• **TRY IT**
Some lines of the records below include the word "computer". Report how many, and write nothing besides the number.

(Collected data entries)

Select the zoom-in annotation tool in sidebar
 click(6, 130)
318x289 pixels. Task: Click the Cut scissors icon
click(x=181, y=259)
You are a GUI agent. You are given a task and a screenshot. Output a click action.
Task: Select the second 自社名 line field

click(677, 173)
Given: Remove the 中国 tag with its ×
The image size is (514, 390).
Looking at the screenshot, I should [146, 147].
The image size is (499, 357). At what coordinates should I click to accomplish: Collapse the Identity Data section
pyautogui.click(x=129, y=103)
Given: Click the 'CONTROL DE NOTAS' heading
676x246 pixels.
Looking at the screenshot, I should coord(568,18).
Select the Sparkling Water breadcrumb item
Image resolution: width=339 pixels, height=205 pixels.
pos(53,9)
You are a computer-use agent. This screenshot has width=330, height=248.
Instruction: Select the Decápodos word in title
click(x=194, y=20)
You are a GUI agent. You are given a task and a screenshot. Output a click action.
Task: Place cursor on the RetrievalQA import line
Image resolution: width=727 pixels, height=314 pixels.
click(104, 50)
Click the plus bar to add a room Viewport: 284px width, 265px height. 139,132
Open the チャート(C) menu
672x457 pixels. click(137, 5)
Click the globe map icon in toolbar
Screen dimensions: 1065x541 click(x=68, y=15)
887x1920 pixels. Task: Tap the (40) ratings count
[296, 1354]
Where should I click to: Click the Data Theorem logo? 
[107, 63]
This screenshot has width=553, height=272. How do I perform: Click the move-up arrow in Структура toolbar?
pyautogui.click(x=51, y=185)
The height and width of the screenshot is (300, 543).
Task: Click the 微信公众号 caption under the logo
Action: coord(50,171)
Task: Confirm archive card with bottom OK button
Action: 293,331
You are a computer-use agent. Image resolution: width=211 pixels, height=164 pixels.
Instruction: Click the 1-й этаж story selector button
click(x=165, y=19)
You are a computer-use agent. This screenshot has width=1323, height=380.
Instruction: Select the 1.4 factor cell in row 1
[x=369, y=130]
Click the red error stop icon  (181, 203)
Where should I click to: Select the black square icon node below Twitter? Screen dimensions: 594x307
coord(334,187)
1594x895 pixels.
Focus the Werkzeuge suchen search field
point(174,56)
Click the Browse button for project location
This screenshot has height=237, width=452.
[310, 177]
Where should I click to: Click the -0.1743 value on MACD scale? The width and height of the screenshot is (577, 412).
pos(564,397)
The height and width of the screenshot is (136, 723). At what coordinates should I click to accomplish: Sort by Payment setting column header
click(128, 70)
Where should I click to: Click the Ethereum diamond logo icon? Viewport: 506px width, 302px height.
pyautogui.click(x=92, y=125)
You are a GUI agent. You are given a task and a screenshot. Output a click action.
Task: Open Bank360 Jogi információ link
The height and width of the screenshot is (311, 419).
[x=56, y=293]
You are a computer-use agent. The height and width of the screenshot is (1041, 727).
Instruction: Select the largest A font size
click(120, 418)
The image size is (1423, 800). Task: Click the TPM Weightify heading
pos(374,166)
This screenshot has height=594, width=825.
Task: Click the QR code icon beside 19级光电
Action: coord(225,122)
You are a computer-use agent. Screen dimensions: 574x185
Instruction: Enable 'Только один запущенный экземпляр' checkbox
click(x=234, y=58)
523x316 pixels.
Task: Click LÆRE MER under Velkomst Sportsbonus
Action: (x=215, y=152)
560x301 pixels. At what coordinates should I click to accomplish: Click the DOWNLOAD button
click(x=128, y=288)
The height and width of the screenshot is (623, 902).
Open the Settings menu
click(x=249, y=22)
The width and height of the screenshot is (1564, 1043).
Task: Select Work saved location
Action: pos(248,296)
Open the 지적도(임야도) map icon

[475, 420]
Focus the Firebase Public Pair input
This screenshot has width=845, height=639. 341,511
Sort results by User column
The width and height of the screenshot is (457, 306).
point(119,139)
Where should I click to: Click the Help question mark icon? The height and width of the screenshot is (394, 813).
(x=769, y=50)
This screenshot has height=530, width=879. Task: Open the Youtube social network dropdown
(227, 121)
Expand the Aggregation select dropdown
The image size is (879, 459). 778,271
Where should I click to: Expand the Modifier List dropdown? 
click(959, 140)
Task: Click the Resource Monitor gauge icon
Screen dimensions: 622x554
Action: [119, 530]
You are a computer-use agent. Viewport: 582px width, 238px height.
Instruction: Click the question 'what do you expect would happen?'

• **EXPECTED OUTPUT**
6